Install Stripe CLI to send events from Stripe for testing purposes.
To send a sample event:
- Open a terminal and paste the following command:
stripe login
- Complete the login procedure, and then paste the following command:
stripe trigger checkout.session.completed
This sends a sample event to your Conductor webhook and verifies it.

Step 5: Modify and run the workflow
Before running the workflow, update the SendGrid task with the integration and verified sender email you configured in Step 2.
Open your workflow definition and select the SendGrid task. Replace <YOUR-SENDGRID-VERIFIED-SENDER-EMAIL> with the actual verified email address and <YOUR-SENDGRID-INTEGRATION> with the name of the SendGrid integration you created earlier.

Once updated, go to the Run tab, and enter the following Input params:
{
"eventType": "checkout.session.completed"
}
Select Execute to start the execution. It will now run and wait for incoming events from Stripe.
Step 6: Test using Stripe CLI
You can send test events using the Stripe CLI. Open your terminal session and trigger the event again:
stripe trigger checkout.session.completed
This sends a sample event to the Conductor webhook, allowing the Wait for Webhook task to complete successfully.
Go to Executions > Workflow to view the execution details. Since this is a test event, the email is sent to the default test address stripe@example.com.

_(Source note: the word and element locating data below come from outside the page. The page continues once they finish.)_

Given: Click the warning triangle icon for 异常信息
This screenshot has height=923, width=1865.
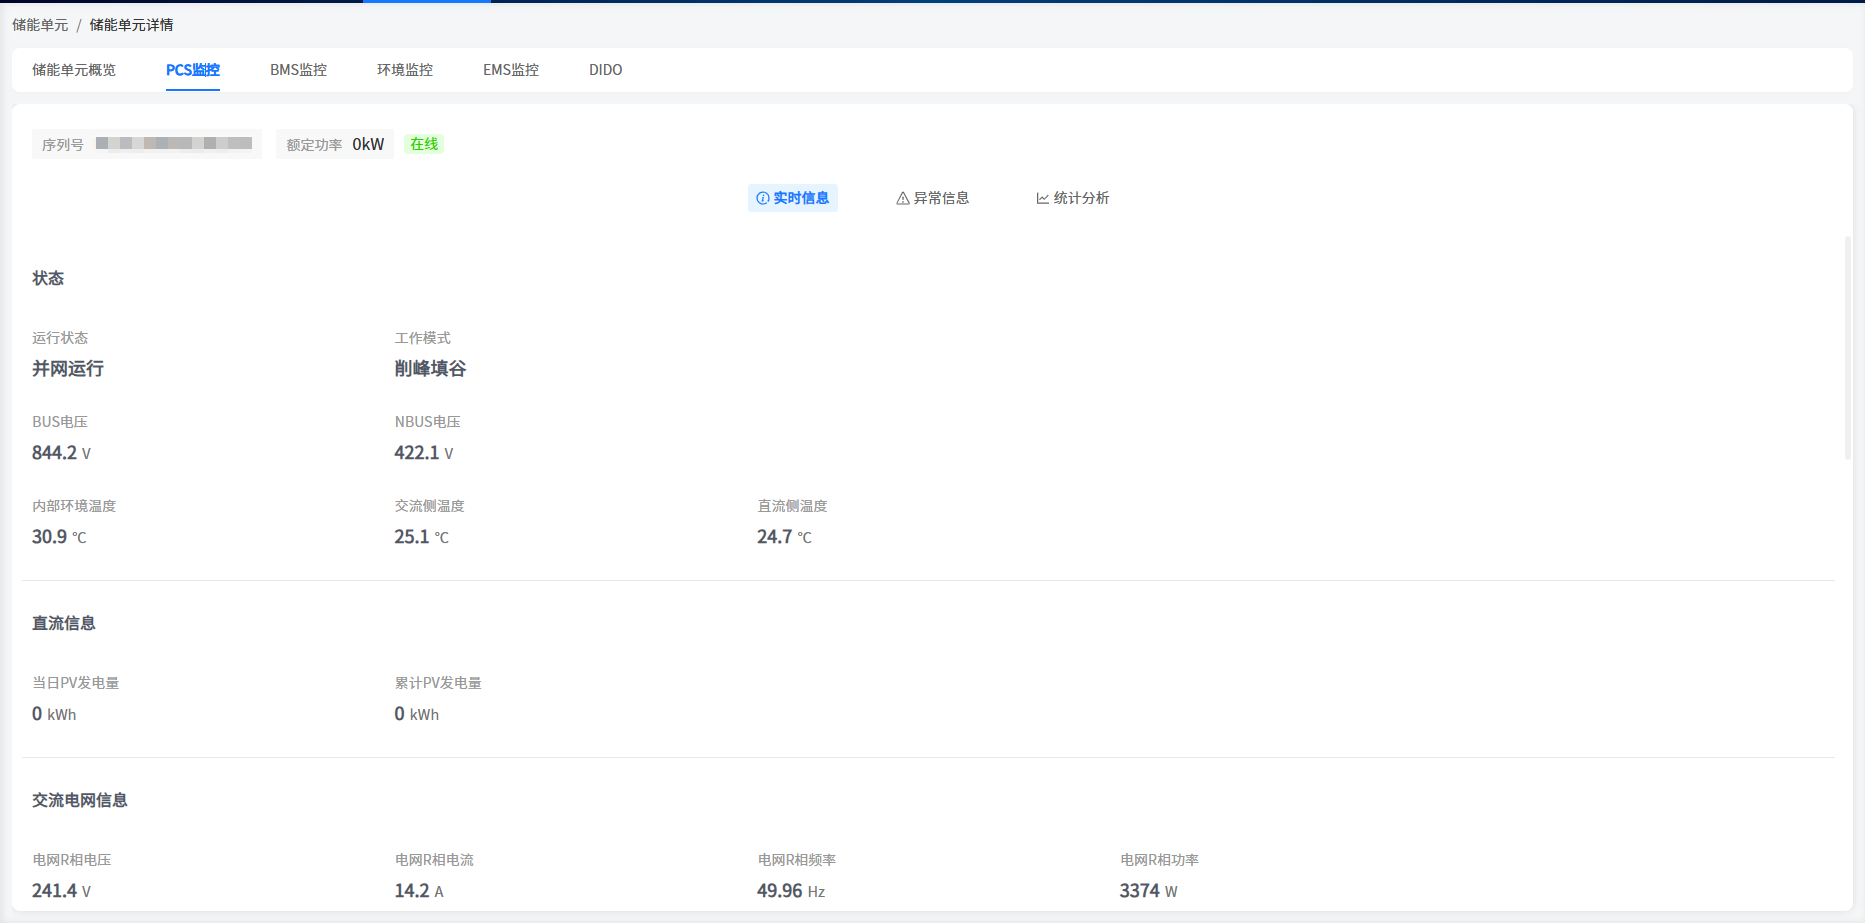Looking at the screenshot, I should tap(902, 198).
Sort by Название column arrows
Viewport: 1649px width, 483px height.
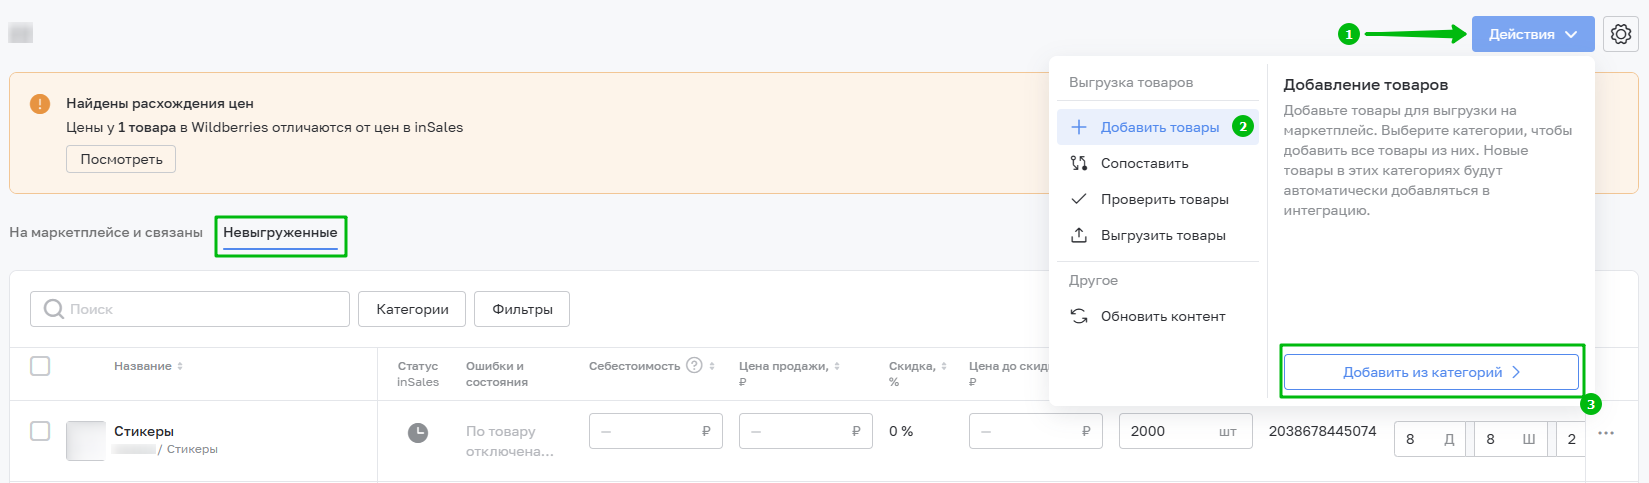(180, 366)
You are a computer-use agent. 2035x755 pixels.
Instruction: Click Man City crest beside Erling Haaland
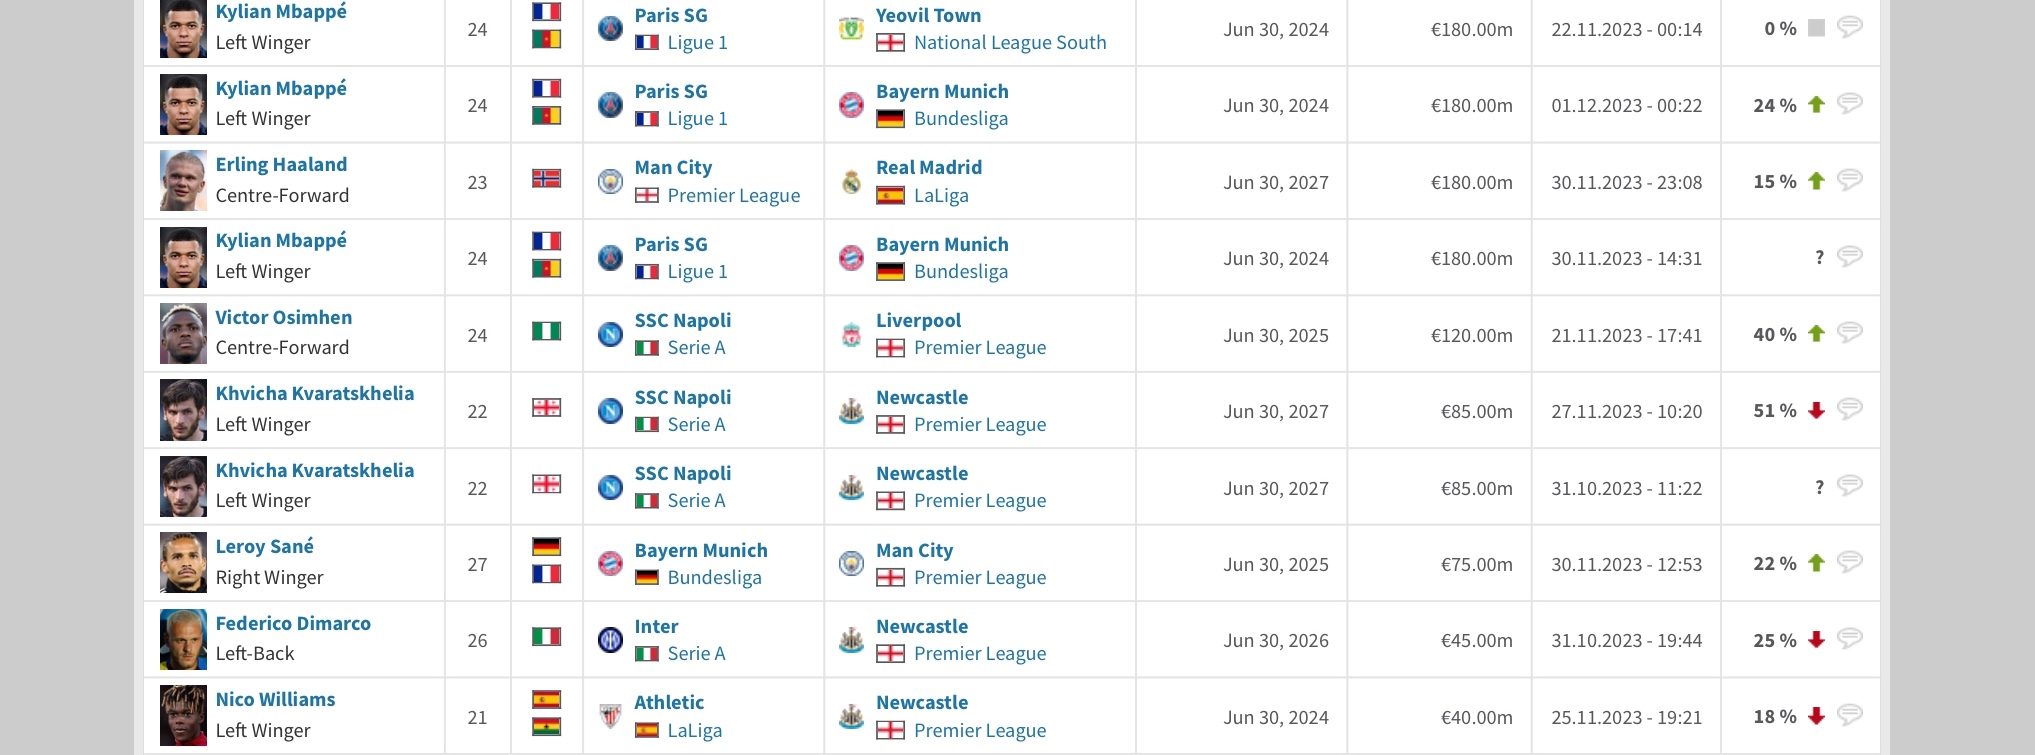point(610,182)
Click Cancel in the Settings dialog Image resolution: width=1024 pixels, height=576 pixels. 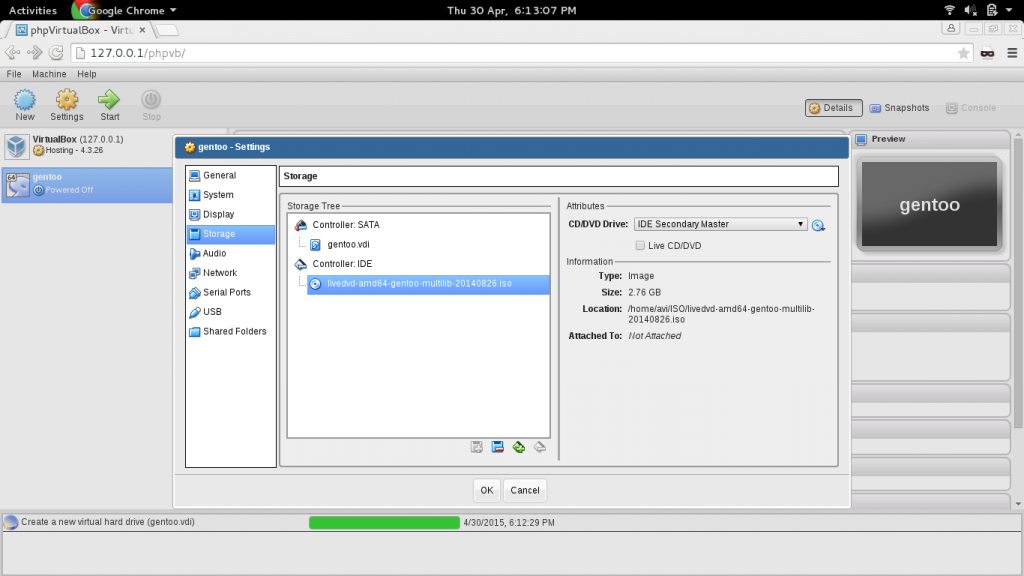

After confirming the workflow works as expected, switch the Stripe webhook from test mode to live mode, add the event types you want to monitor in production, and configure the production Conductor webhook URL. This makes the workflow fully production-ready.
Workflow modifications
This payment confirmation workflow can be extended by:
- Automating using workflow scheduler that schedules the workflow to run at regular intervals.
- Sending a Slack notification when a payment succeeds so internal teams are notified instantly.
- Using a JSON JQ Transform task to extract additional fields from the Stripe event, such as customer metadata, product details, or coupon information, and process downstream accordingly.
- Replacing the Inline task with a Switch task to route different payment event types, for example,
routing payment_intent.succeededandcheckout.session.completedto different email templates. - Adding logic to detect refunded or failed payments and trigger follow-up workflows for customer communication or internal review.
- Triggering additional downstream tasks such as creating an invoice, updating a CRM, registering the order in an internal system, or provisioning access to a purchased service.
- Introducing a Human task step if manual verification is required for certain payments, such as high-risk transactions.